## Exercise details
Copy word for word the lines from the one containing "The width and" up to and including the one containing "will pyautogui.click(x=88, y=73).", and nothing else.

## Listed entries
..............................

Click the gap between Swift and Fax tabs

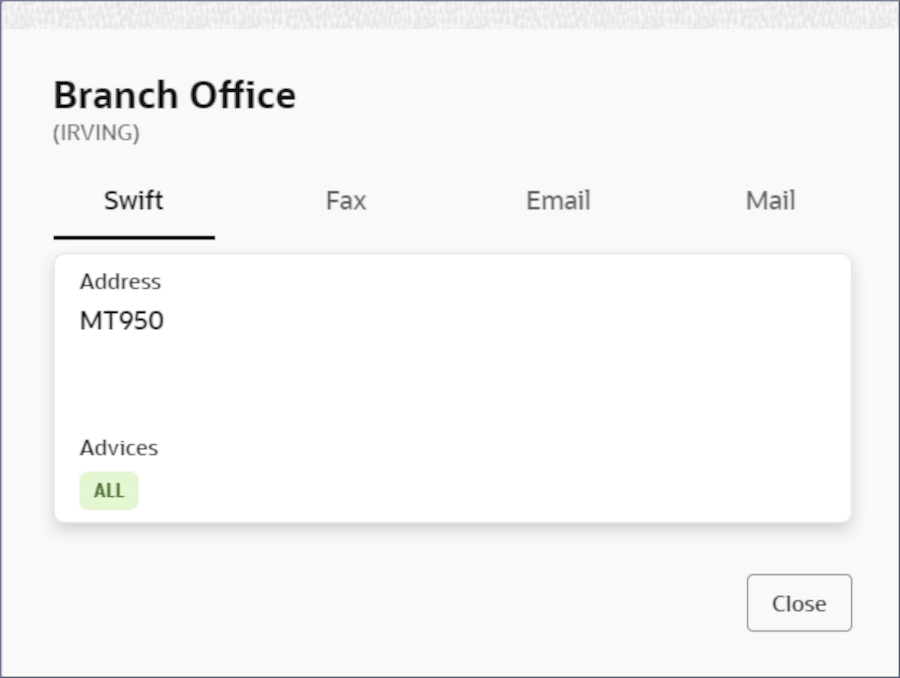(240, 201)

..............................

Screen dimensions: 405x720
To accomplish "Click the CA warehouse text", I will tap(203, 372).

..............................

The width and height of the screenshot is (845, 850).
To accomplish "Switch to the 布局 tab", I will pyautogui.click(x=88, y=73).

..............................

## Result below
The width and height of the screenshot is (845, 850).
To accomplish "Switch to the 布局 tab", I will pyautogui.click(x=88, y=73).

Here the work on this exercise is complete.